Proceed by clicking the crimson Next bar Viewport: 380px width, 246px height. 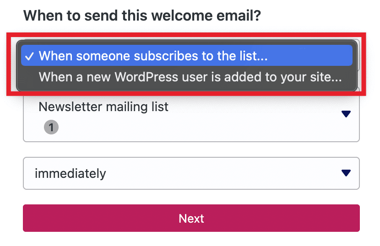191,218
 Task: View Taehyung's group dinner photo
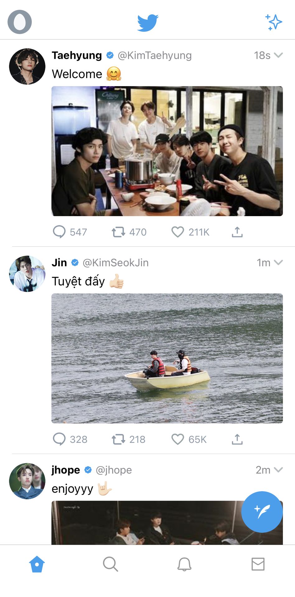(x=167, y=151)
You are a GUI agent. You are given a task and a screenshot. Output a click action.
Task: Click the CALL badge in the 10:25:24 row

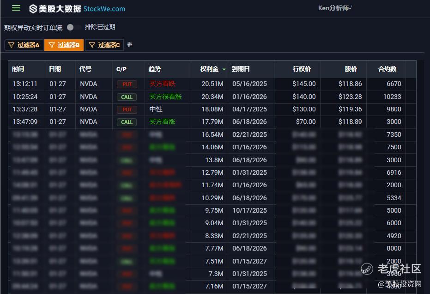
* * *
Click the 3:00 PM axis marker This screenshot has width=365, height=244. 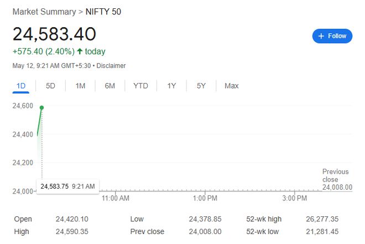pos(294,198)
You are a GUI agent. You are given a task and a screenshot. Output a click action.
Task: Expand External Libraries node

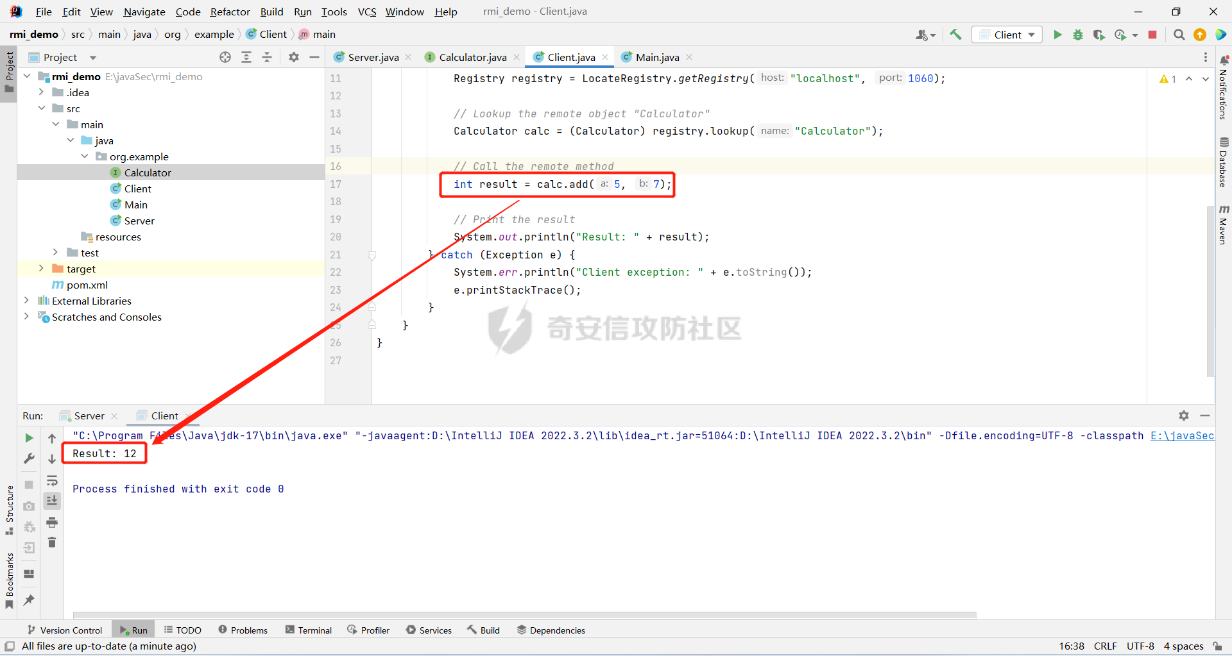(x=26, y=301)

* Assignment:
Only the lines starting at the one that includes "Task: View Taehyung's group dinner photo" and ending at the one that includes "Task: Click the" should be retyped, exactly, from the records above; no pictures.

* Written reply:
 Task: View Taehyung's group dinner photo
(x=167, y=151)
You are a GUI agent. You are given a task and a screenshot. Output a click action.
Task: Click the CALL badge in the 10:25:24 row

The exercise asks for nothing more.